Unilever has bought skincare firm Carver Korea from private equity firm Bain Capital and Goldman Sachs for €2.27 billion ($2.7 billion), strengthening its hold in North Asia, the largest skincare market in the world.
The “Korean wave” of cultural influence, or hallyu in Korean, is taking Asia by storm, with countries across the region hooked on Seoul's films, soap operas and K-pop music. Meanwhie South Korea is the fourth largest skincare market in the world and is also a source of global beauty trends.
Global cosmetics firms are rushing to get in on the action. Estée Lauder which bought an interest in Have & Be, the South Korean company behind skin care brands Dr. Jart+ and Do The Right Thing back in 2015. L Catteron, backed by LVMH, bought a stake in Korea's Clio in 2016.
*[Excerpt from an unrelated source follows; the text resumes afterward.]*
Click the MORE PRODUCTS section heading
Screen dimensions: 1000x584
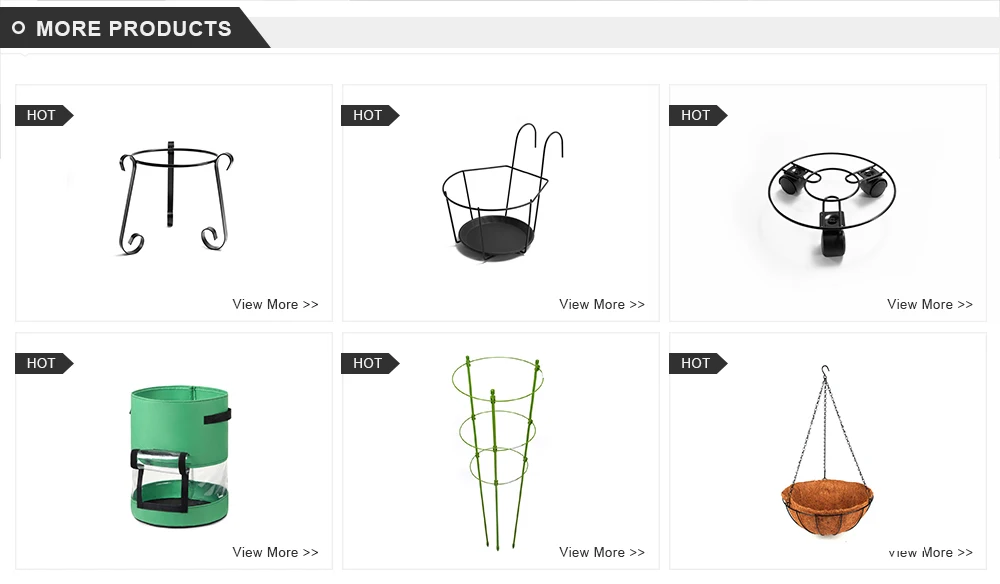[133, 29]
Building on its origins as an aesthetics company supplying professional products to beauty salons, Carver has become the fastest-growing skincare business in South Korea, through sales of its brand, AHC.
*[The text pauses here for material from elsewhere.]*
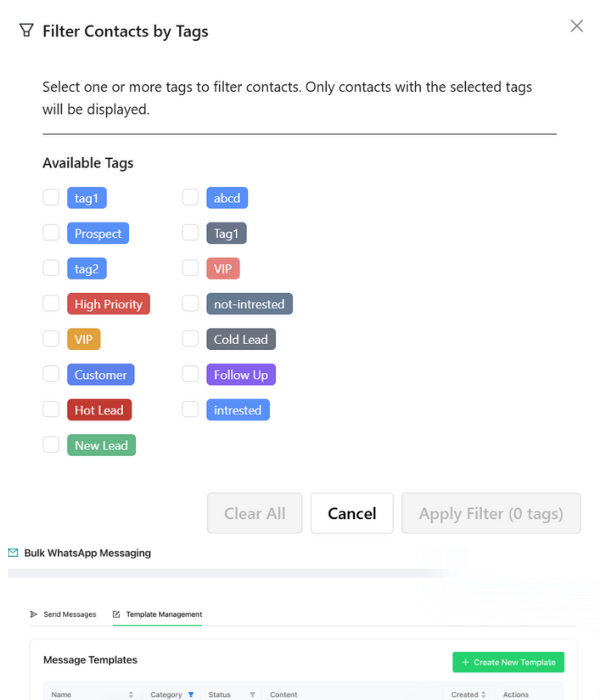This screenshot has height=700, width=600.
Task: Check the Prospect tag checkbox
Action: (51, 233)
AHC’s portfolio is focused on two high-demand consumer spaces: age management, and hydration and nourishment.
Founded in 1999, Carver generated sales of €321 million and EBITDA of €137 million in 2016, Unilever said in a statement on Monday.
In an interview with FinanceAsia in July, Jonathan Zhu, managing director of Bain Capital, said the private equity firm had substantially expanded Carver’s e-commerce platforms so its products are now sold on major e-commerce platforms in China.
Bain Capital plans to continue to ride the hallyu wave, using Korean brands’ popularity to sell the products of its portfolio companies to China’s burgeoning middle class.
Bain Capital is in the midst of buying a controlling stake in Hugel, a South Korean medical beauty firm that produces botulinium toxin, the anti-wrinkle treatment, for KRW927.4 billion ($830 million).